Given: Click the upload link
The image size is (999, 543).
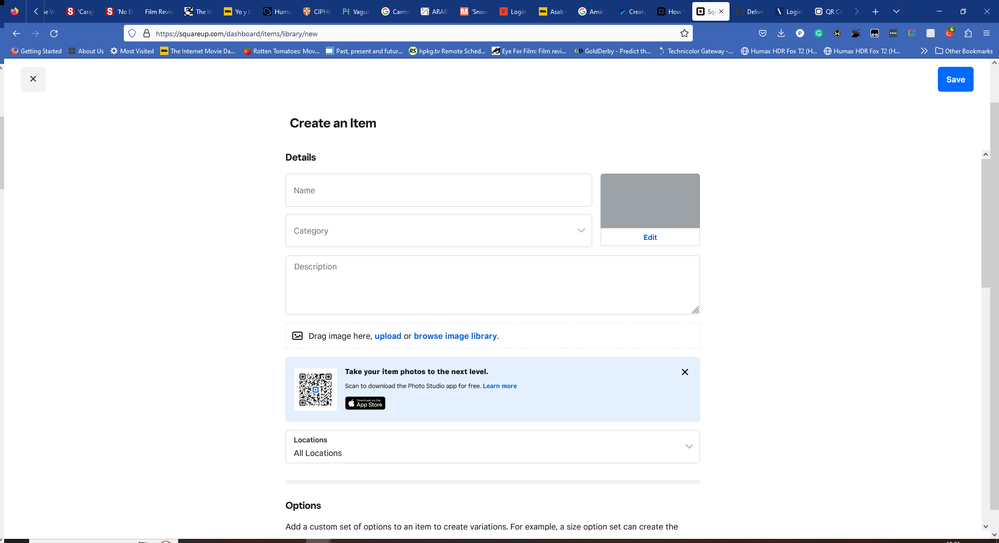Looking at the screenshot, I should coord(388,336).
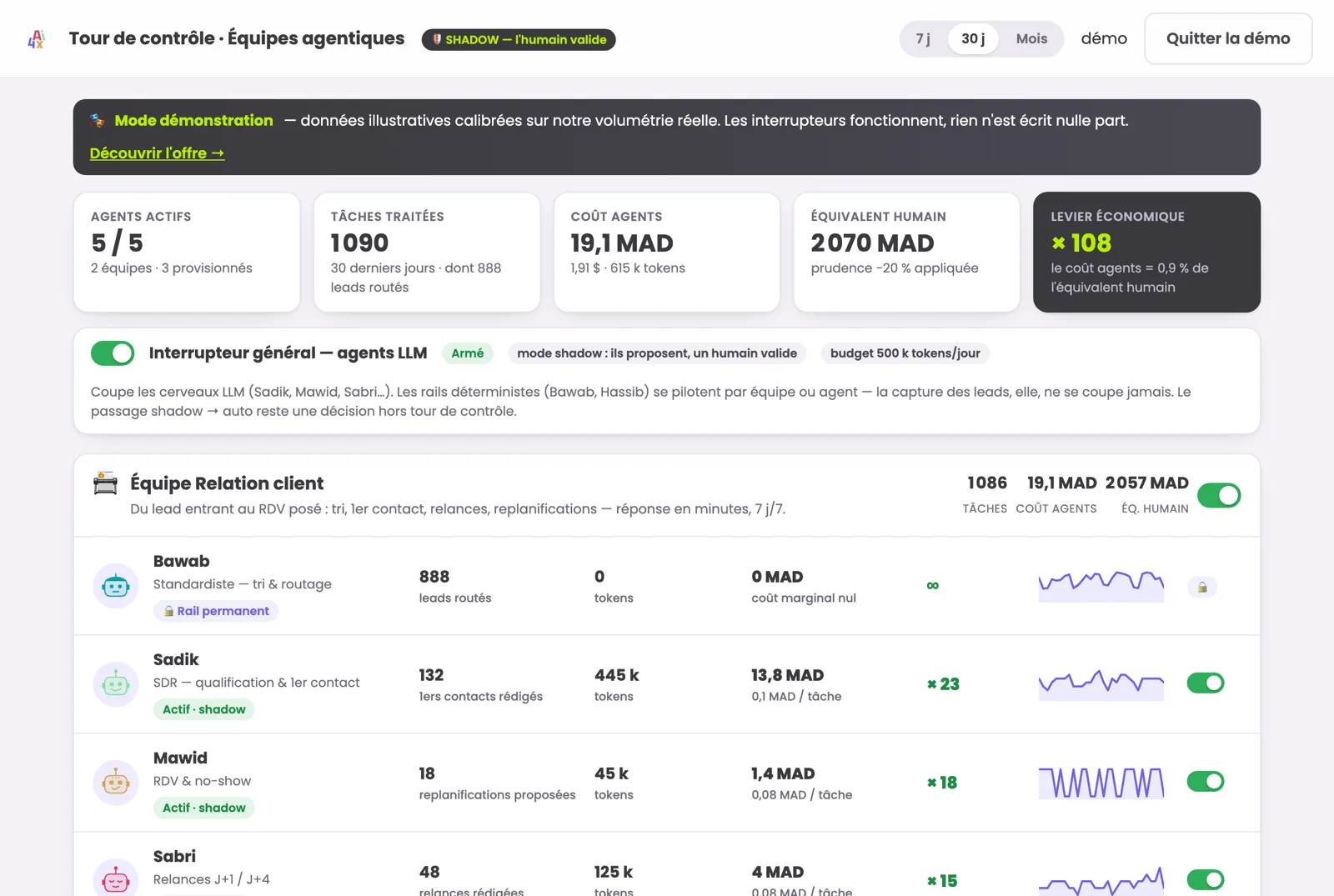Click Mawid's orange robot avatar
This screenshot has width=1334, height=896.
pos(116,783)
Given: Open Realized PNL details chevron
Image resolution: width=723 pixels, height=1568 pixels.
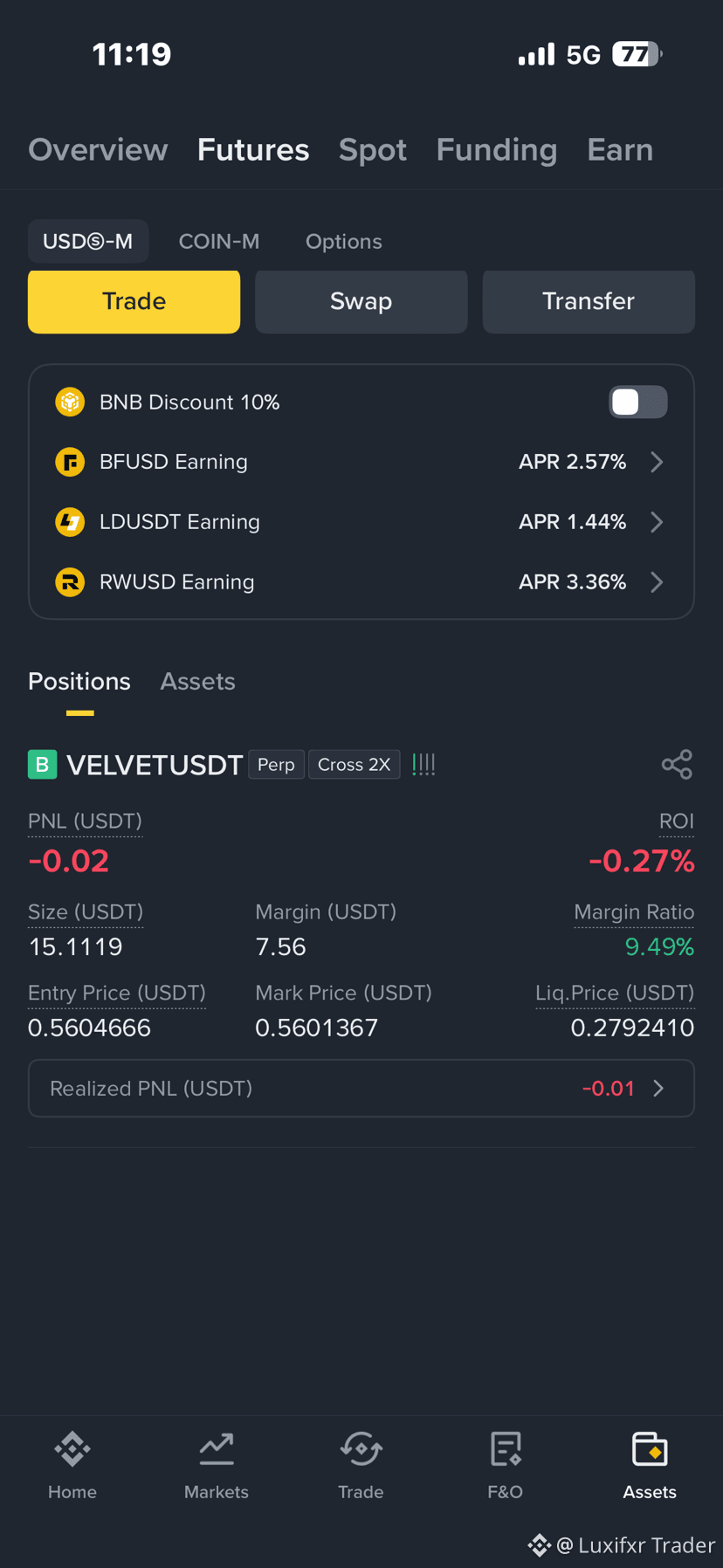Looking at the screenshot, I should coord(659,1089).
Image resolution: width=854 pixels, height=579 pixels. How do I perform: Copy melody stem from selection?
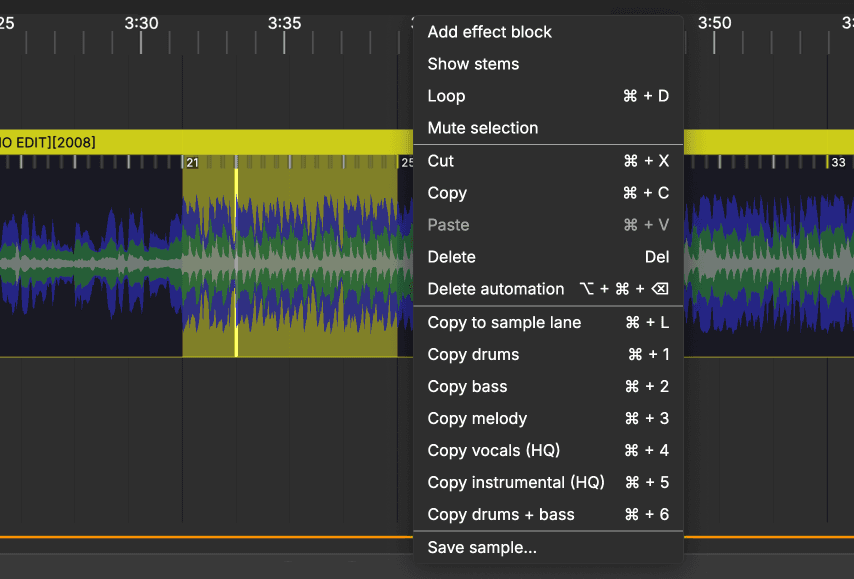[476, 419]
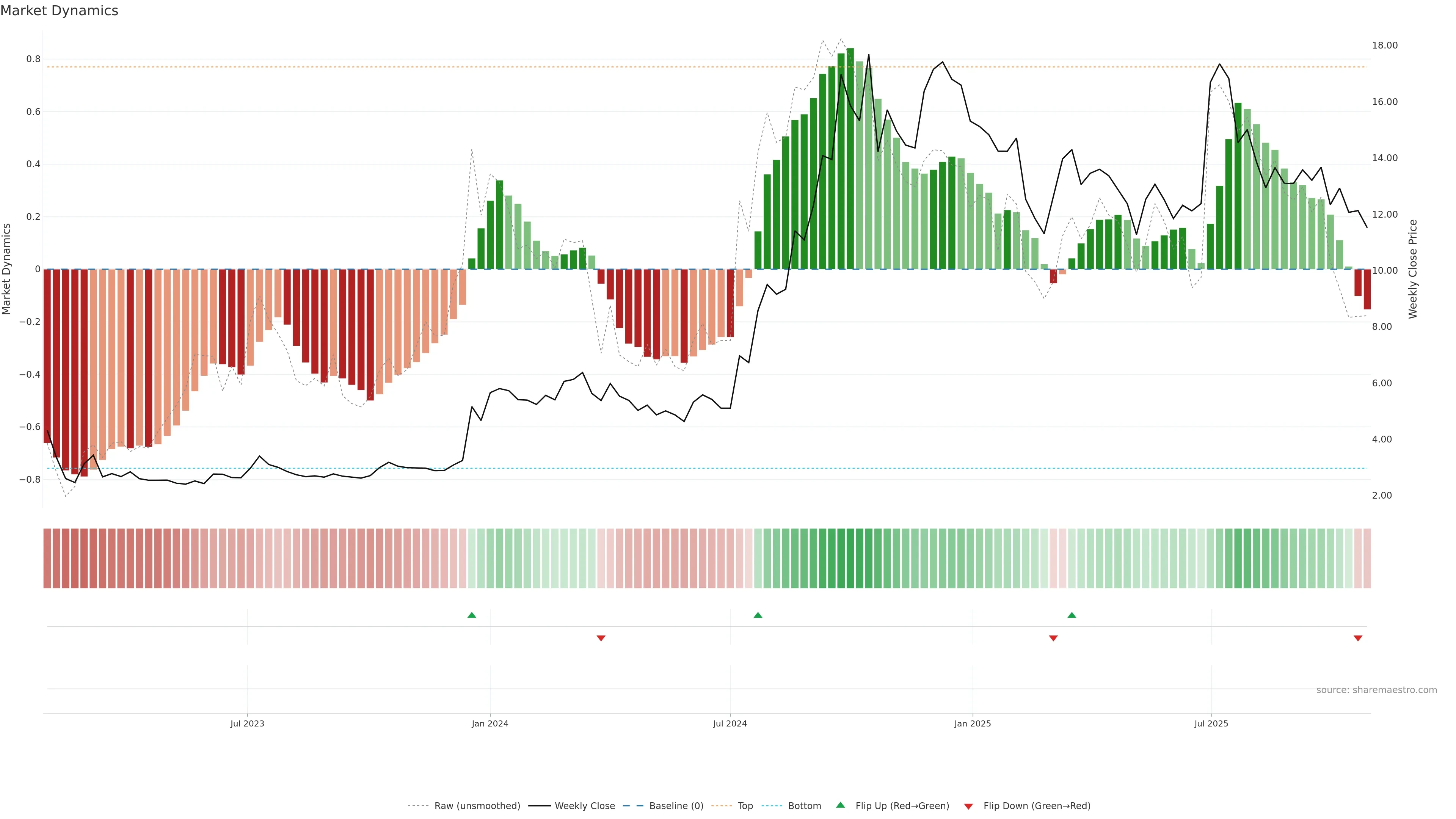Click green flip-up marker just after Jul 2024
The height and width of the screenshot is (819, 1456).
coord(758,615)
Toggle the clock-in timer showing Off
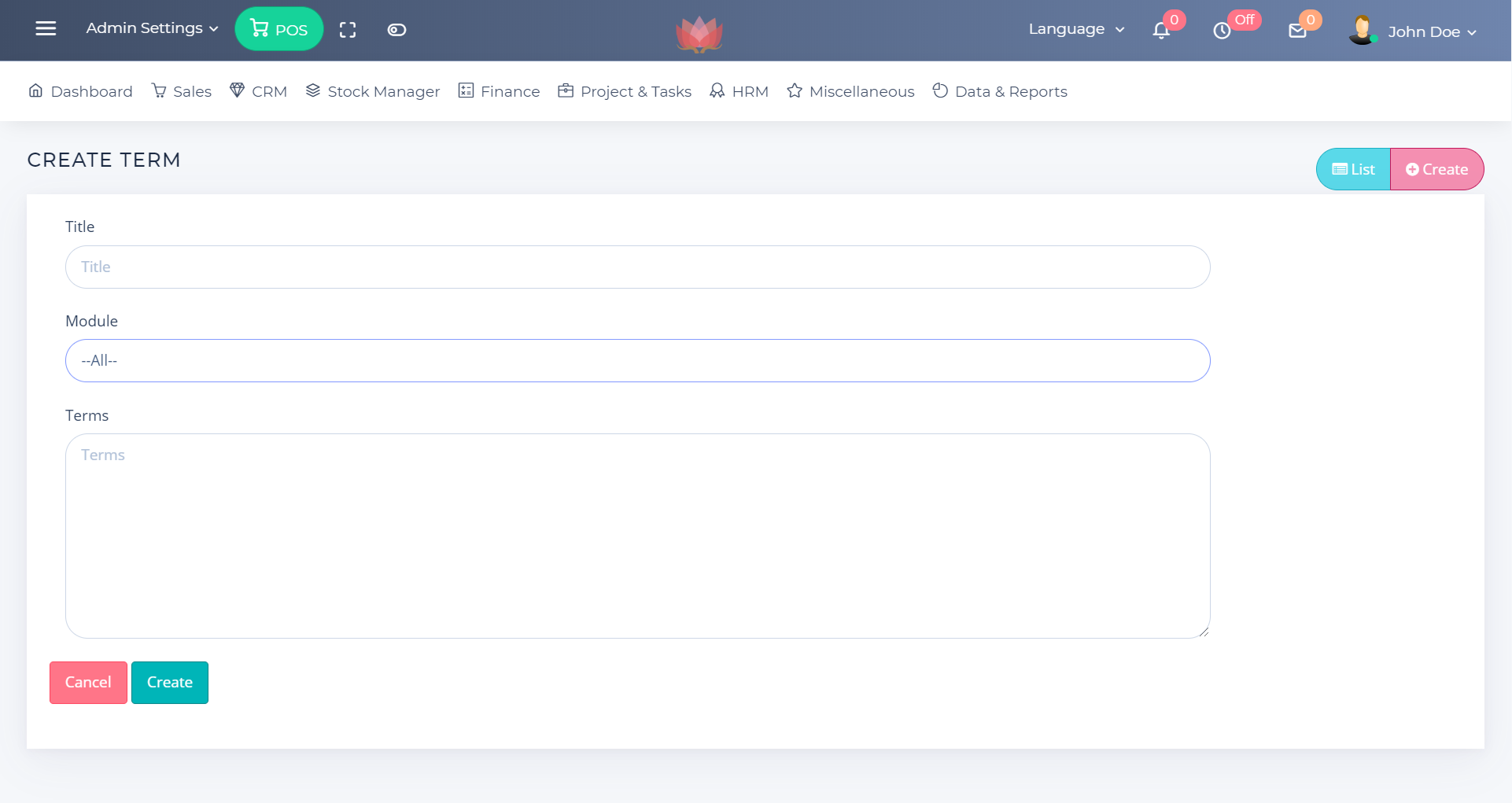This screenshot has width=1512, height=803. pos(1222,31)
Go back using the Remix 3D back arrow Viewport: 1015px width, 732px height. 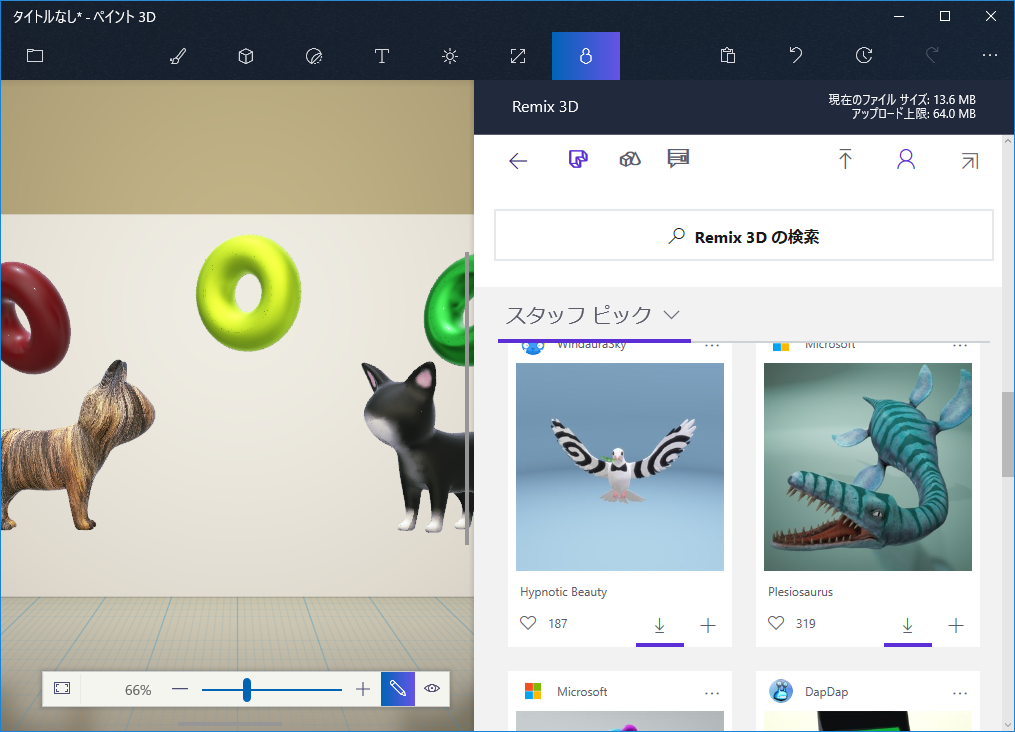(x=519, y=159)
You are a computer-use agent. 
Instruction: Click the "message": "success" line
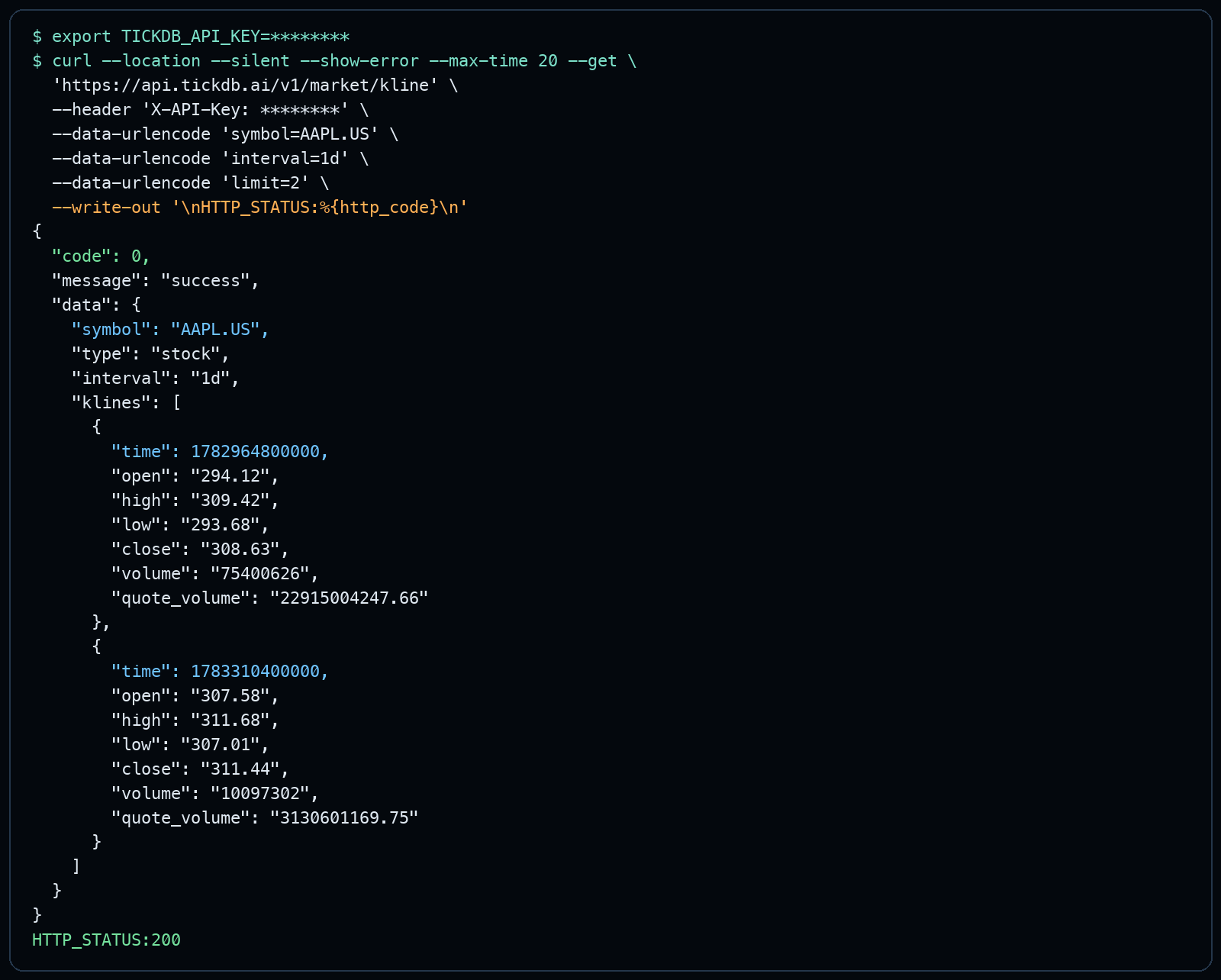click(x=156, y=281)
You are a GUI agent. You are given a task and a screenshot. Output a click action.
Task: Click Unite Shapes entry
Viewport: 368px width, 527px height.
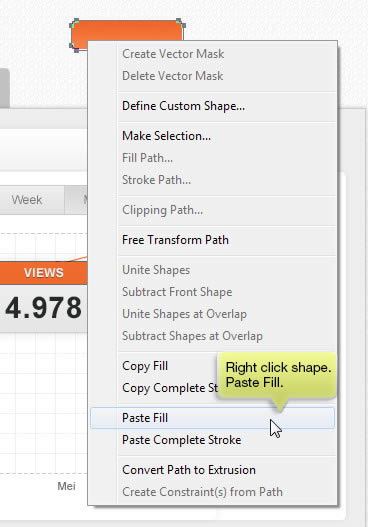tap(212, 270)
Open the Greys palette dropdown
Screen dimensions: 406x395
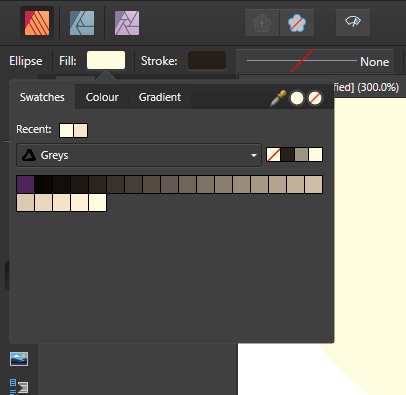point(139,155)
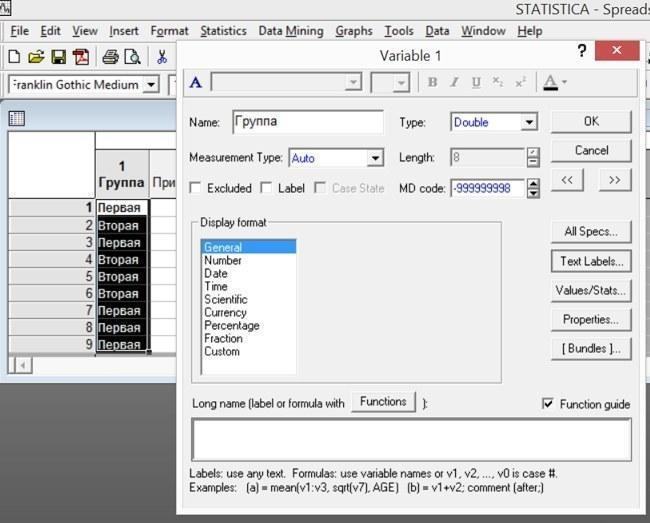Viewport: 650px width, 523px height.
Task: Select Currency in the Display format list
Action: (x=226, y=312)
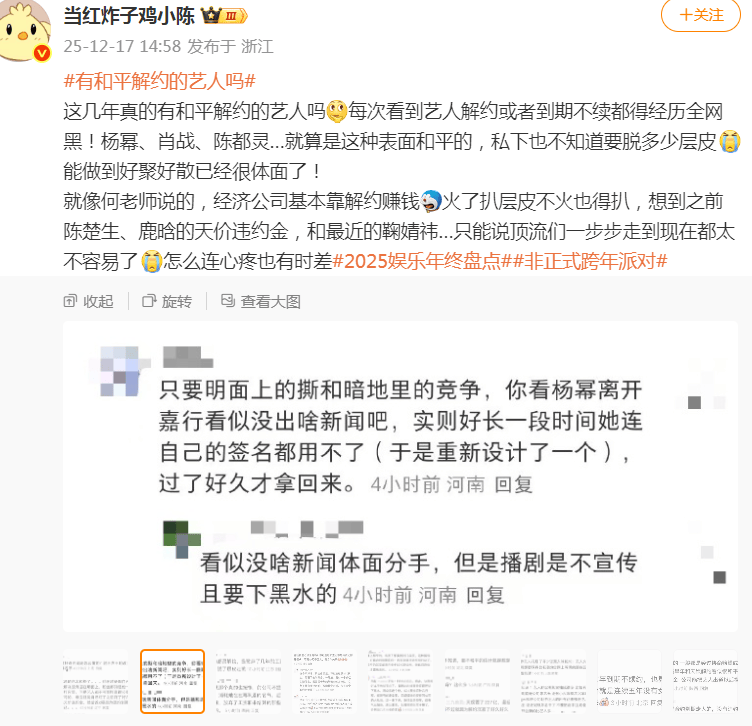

**TASK REQUIREMENTS**
Rewrite everything from the line containing "You are a computer-use agent." down to the end of the material, swapping "palette" for "swatch" and changing nothing else. Leave the pictures out.

**FINAL RESULT**
You are a computer-use agent. 
Instruction: Click the "message": "success" line
click(x=156, y=281)
You are a GUI agent. You are given a task and a screenshot. Output a click action.
Task: Click Unite Shapes entry
Viewport: 368px width, 527px height.
tap(212, 270)
Open the Greys swatch dropdown
Screen dimensions: 406x395
point(139,155)
Viewport: 650px width, 523px height.
Task: Select Currency in the Display format list
Action: (x=226, y=312)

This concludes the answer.